Brace yourself for November 16-17's celestial light show: the Leonid meteor shower, which comes with less moonlight than a vegan barbecue—thanks to that 10% waning crescent moon chiliing out until 4:30 a.m. Even Tucson, notorious for desert Sahara vibes, gets a cold snap into the 40s, so bring blankets or become a human popsicle.

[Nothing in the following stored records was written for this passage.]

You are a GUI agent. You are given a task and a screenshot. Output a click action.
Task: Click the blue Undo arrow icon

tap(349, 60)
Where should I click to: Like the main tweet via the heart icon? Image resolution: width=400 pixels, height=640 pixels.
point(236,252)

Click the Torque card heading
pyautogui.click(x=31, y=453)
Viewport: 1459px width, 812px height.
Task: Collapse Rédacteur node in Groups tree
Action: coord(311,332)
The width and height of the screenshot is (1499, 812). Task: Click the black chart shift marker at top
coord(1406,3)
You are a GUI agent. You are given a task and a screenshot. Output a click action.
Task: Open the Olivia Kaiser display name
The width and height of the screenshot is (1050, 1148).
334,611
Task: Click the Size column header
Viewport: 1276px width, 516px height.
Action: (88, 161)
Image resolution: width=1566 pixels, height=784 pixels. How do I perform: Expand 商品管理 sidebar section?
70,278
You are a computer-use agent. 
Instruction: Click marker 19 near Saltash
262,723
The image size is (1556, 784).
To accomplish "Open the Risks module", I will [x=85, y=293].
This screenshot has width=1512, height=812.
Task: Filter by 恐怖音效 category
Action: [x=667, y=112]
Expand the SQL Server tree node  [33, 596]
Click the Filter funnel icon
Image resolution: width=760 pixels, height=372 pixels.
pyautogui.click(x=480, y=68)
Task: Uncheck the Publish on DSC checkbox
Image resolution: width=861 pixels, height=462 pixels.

Casual astronomer comfort strategies include a reclining chair, a ready flashlight for 'urgent' snake checks, a non-alcoholic beverage for obvious reasons, and binoculars—not for meteors directly, but for spying on smoke trails lazily drifting through upper winds because why not turn star-gazing into a physics lesson? Discovered way back in December 1865 by William Temple and recapped 17 days later by Horace Tuttle, this two-discoverer shindig comes from Comet 55P/Temple-Tuttle, a cosmic duo act. Peak watching hits around 1 p.m. EST, a schedule seemingly designed to smash North American night owls’ hopes but perfect for night-shift stargazers across Eurasia. Expect a safe 10-15 Leonids per hour under dark skies, provided you can resist staring directly at Leo’s constellation radiant, which ironically hosts the least impressive streaks—starring longest traces overhead is the real flex here. And if you hoped for meteorite souvenirs, hold that thought; those guys don’t survive atmospheric hell intact—space popcorn, not space rocks.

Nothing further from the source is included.